My eyes drifted over the chaos, to the men being torn apart, stripped of skin and limb, and a dark joy bloomed in my chest. A fire burned within me, reveling in the ruin, feeding on the fear, sharpening my sense of self until I felt more alive than I ever had before.

And as each man fell, my strength only grew.

“Odessa…”

I turned at the sound of a gentle voice.

My eyes found a woman. Small, delicate, trembling. Fear and uncertainty painted her face, yet, my ravens had not touched her .

Expressionless, I tilted my head toward her. The onyx tears still streamed down my cheeks, soaking my cloak, pooling steadily at my feet. The more they fell, the more power roiled within me.

I took a step toward her and she recoiled instinctively. I paused, locking eyes with her once again.

“Odessa, is that you?” she said, her voice breaking.

Her words hung in the air, empty and distant. Still, there was something. A tether, a faint sense of comfort that stirred at the sight of her. She wasn’t a threat. No hostility came from her, only sadness, fear, and a thin thread of anger.

I stepped forward. She retreated, but I followed slowly until she stopped. Now we stood only a breath apart. My black, empty eyes searched her face. I saw her fear start to fade, replaced by something else, something she quickly masked.

I didn’t move, only watched her.
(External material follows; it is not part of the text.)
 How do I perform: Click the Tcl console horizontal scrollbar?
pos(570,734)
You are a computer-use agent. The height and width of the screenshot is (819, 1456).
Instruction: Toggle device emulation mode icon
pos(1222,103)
Closely. Curiously.

She trembled beneath the weight of my stare, but didn’t turn away. Discomfort tightened her features as she stood her ground. When our eyes met, I felt nothing from the darkness. No pull, no hunger. It had passed her by, uninterested.

Its attention was elsewhere. On them. On the men.

Soon, the pull returned. It was faint at first, then turned relentless. The darkness called to me, its voice low and familiar, like a mother’s whisper. I followed without hesitation, offering myself to it once more. Then it swallowed me whole, greedily.

It moved. I followed. Nothing more.

My eyes drifted from the woman’s face as I turned to the destruction around me. The sky writhed with ravens, countless wings slicing through the air. In waves, they moved as I willed. When I told them to spare nothing, my faithful familiars obeyed.

It was then when I saw it.

A creature. Its eyes tracked me as I approached. There was no fear in them, only patience, as if it had been waiting. I offered my hand, and slowly, it kneeled.

I brushed my hands over its hide, leaving dark smudges on its fur. It didn’t move, like a shadow waiting to be claimed. I climbed up carefully, settling onto its back. Once mounted, I straightened and looked out over the wreckage. I sat like a dark anchor in a sea of ruin.

There was nothing left for me here.

I urged the creature forward, heading toward the open plains beyond. The darkness within pulled me in that direction. It longed for something, for somewhere, and I couldn’t fight the draw. It was all that mattered now.

We lunged forward, cutting through the battlefield, the ravens rising in our wake, chasing the call of the darkness ahead.